De nombreux facteurs externes rentrent en jeu. Non pas que je veuille minimiser les actes de maltraitance connus du grand public que par l’intermédiaire des journaux, au contraire, ce récit les aborde tous, les décortique, remets en question les habitudes de soin, des causes externes comme la notion de rendement, les restrictions budgétaires, les familles également ( oui la famille peut être maltraitante, comme, par exemple, cette femme qui automédique sa proche malgré les avertissements de la direction … par manque de confiance en l’équipe soignante ? Pour d’autres raisons ? Nous ne le saurons pas, elle ne s’est pas expliquée ), l’institution en elle même aussi  ( pas d’ascenseur adapté, pas de pièce adaptée en fonction des pathologies … jusqu’à aller à la nourriture ! ), ainsi que le manque de formation continue des professionnels.

Tout semble prétexte à la maltraitance, et pourtant, pensez à un plat inadapté pour un résident ayant une mauvaise dentition : il s’étouffera car les morceaux sont trop gros, ou un plateau laissé en vitesse sur la table, 1 mètre trop loin d’une personne ne pouvant se mouvoir, il ne mangera pas ou risque de chuter … bref, ce livre recèle de nombreux cas de maltraitance que la plupart des gens ne soupçonnerait pas de l’être !

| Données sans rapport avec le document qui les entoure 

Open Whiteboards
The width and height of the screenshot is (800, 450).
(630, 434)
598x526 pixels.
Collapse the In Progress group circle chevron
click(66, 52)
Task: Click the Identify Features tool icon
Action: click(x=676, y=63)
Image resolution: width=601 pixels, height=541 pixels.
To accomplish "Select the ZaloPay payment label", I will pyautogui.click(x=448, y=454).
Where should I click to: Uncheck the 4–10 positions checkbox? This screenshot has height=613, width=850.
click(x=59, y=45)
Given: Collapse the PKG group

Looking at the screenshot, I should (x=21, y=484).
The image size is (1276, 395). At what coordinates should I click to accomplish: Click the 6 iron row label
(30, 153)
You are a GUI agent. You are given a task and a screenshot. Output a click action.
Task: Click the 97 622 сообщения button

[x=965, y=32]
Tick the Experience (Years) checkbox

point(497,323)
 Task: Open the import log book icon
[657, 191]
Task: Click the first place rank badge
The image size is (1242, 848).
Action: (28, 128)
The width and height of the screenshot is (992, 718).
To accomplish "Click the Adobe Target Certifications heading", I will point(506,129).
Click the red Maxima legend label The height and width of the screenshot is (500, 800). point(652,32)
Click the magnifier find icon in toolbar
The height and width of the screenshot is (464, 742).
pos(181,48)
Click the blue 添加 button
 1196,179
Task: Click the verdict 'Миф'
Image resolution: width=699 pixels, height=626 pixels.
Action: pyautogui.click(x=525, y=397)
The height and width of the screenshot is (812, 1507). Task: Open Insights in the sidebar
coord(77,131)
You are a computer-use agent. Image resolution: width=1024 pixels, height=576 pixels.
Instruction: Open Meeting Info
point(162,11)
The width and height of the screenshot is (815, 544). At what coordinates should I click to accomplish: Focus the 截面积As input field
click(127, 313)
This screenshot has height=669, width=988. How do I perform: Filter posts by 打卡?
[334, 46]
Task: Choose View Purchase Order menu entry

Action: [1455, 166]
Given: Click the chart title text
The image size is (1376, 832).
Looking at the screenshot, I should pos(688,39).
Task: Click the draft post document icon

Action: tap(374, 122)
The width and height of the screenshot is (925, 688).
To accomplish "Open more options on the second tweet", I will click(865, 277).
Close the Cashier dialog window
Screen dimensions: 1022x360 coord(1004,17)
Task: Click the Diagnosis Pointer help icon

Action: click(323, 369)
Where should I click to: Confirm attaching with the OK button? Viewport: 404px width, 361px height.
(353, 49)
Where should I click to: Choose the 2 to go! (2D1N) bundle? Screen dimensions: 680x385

On retrouve également de petites anecdotes, tristes, effrayantes, émouvantes … et la question de l’euthanasie est posée. En fin d’ouvrage, vous trouverez le  » Petit Guide pour trouver la bonne maison de retraite pour son-ses proches  » que je trouve assez pertinent.

« Nous avons su prolonger l’existence de nos parents : que souhaitons-nous en faire ? Je n’ai pas la réponse »

Cette phrase conclut ce court récit, fort enrichissant, terre à terre, adapté au profane qui ne connait rien au monde soignant.

Depuis 2009, fort heureusement, des initiatives ont été prises pour améliorer la qualité de vie en maison de retraite. Cependant, il reste encore du pain sur la planche.

Je vous encourage vivement à vous procurer ce livre de poche au prix modique de 7 euros, pour vous posez les bonnes questions sur ce que nous pouvons faire pour rendre la vie de nos aînés et de nos soignants agréable, pour ne plus laisser ces acteurs importants de notre société en souffrance et de côté.